◆ EXERCISE MATERIALS
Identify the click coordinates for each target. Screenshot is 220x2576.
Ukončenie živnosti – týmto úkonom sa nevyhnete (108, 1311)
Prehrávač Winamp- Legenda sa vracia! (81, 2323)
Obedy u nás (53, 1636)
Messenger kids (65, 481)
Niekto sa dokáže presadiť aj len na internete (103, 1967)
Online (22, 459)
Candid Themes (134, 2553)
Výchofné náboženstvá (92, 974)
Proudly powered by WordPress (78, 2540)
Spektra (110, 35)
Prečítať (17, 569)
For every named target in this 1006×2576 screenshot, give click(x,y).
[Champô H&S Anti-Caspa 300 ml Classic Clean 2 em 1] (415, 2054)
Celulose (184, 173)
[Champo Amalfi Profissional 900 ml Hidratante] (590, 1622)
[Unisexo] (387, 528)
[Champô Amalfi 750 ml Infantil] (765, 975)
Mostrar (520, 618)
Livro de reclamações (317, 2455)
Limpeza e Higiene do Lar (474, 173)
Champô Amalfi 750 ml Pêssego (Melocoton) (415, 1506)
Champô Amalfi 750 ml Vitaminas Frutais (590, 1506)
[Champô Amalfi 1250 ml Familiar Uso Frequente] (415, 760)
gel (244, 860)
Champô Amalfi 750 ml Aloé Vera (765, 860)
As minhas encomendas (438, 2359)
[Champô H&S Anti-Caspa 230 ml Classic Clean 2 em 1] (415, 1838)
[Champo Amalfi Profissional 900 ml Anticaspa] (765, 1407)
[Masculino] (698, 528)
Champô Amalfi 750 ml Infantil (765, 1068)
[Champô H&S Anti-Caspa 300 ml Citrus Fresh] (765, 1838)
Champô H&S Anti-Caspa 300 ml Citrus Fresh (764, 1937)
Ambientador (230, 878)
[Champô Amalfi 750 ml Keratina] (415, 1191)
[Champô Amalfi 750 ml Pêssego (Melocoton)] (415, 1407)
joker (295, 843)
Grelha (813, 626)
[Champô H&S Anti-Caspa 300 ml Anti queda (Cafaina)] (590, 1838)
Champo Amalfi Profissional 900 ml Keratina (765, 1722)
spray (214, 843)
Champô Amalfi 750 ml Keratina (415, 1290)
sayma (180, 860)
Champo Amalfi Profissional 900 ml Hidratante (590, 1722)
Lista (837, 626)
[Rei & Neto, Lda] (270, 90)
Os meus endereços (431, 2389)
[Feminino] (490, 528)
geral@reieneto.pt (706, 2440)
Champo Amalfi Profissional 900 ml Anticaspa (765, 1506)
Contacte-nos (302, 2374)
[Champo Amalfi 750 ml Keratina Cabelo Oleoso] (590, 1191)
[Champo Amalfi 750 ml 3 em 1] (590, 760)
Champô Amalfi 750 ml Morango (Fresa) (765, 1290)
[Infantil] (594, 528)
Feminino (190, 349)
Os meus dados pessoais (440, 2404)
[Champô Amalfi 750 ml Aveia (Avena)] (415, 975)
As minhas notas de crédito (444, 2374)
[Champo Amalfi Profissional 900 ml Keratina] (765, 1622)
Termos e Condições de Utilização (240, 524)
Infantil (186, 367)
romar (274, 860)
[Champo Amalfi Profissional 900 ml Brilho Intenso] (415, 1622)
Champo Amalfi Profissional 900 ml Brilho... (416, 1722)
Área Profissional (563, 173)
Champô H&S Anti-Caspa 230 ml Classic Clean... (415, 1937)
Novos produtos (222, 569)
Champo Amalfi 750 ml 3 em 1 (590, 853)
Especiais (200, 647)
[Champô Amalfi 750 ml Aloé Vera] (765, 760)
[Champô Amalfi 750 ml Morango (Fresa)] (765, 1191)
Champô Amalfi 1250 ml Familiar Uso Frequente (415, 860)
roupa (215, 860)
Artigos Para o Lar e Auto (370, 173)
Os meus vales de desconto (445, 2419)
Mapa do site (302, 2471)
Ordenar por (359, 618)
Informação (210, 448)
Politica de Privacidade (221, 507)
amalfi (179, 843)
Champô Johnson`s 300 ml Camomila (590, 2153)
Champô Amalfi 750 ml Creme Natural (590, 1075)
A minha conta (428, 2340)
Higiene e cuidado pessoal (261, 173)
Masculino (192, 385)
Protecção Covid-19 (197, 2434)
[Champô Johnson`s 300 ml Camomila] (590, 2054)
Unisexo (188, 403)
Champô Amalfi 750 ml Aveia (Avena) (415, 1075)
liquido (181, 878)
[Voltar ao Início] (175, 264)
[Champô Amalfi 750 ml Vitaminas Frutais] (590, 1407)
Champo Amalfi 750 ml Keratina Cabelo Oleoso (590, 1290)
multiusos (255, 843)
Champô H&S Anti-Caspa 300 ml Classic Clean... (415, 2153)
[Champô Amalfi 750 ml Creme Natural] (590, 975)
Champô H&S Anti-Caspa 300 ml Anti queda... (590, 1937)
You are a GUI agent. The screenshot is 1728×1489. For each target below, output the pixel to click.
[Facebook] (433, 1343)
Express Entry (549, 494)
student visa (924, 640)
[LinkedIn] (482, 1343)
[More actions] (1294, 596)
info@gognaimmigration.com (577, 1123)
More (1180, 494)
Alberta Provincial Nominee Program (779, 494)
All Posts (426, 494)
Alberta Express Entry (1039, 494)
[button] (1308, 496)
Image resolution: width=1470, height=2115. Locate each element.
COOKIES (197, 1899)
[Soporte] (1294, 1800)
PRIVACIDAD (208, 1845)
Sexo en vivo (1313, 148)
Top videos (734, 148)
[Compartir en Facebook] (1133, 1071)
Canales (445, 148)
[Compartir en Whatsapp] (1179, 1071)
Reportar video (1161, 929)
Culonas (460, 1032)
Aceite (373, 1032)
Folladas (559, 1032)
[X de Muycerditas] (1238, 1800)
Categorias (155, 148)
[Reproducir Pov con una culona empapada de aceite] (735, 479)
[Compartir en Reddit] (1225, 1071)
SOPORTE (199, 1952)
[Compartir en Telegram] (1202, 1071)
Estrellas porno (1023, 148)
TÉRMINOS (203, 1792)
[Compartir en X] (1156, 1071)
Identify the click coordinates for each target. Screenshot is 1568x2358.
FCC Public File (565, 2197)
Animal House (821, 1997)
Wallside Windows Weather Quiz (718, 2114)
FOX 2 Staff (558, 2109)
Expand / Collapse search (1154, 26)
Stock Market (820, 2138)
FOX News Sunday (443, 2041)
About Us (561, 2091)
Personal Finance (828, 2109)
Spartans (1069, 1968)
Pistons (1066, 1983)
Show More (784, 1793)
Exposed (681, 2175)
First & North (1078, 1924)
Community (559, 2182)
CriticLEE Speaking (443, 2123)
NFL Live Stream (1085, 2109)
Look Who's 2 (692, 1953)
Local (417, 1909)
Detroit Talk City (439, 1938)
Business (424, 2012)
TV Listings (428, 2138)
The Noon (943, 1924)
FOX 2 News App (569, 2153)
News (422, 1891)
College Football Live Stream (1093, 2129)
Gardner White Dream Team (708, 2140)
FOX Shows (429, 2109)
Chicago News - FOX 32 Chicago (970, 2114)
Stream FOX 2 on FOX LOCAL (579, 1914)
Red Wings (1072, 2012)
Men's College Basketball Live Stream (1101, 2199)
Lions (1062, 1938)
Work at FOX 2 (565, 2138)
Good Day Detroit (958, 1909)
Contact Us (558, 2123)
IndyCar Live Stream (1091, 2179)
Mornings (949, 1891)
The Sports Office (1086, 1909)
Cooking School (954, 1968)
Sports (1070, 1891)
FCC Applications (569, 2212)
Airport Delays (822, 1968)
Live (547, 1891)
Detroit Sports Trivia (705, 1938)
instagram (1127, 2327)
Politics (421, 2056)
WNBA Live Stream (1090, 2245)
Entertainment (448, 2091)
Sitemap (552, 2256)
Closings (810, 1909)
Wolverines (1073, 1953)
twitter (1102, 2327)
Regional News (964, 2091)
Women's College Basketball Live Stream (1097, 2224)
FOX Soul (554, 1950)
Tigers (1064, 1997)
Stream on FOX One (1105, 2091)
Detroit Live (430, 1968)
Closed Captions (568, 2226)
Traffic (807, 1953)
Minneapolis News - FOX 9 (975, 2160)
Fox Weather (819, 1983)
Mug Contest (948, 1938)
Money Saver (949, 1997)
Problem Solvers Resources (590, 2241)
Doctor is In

◆ PROBLEM REQUIREMENTS
Output only the lines running from the line with "College Football Live Stream (1093, 2129)" through the final line of the data, inclusive.

◆ WRITTEN RESPONSE
College Football Live Stream (1093, 2129)
Gardner White Dream Team (708, 2140)
FOX Shows (429, 2109)
Chicago News - FOX 32 Chicago (970, 2114)
Stream FOX 2 on FOX LOCAL (579, 1914)
Red Wings (1072, 2012)
Men's College Basketball Live Stream (1101, 2199)
Lions (1062, 1938)
Work at FOX 2 (565, 2138)
Good Day Detroit (958, 1909)
Contact Us (558, 2123)
IndyCar Live Stream (1091, 2179)
Mornings (949, 1891)
The Sports Office (1086, 1909)
Cooking School (954, 1968)
Sports (1070, 1891)
FCC Applications (569, 2212)
Airport Delays (822, 1968)
Live (547, 1891)
Detroit Sports Trivia (705, 1938)
instagram (1127, 2327)
Politics (421, 2056)
WNBA Live Stream (1090, 2245)
Entertainment (448, 2091)
Sitemap (552, 2256)
Closings (810, 1909)
Wolverines (1073, 1953)
twitter (1102, 2327)
Regional News (964, 2091)
Women's College Basketball Live Stream (1097, 2224)
FOX Soul (554, 1950)
Tigers (1064, 1997)
Stream on FOX One (1105, 2091)
Detroit Live (430, 1968)
Closed Captions (568, 2226)
Traffic (807, 1953)
Minneapolis News - FOX 9 (975, 2160)
Fox Weather (819, 1983)
Mug Contest (948, 1938)
Money Saver (949, 1997)
Problem Solvers Resources (590, 2241)
Doctor is In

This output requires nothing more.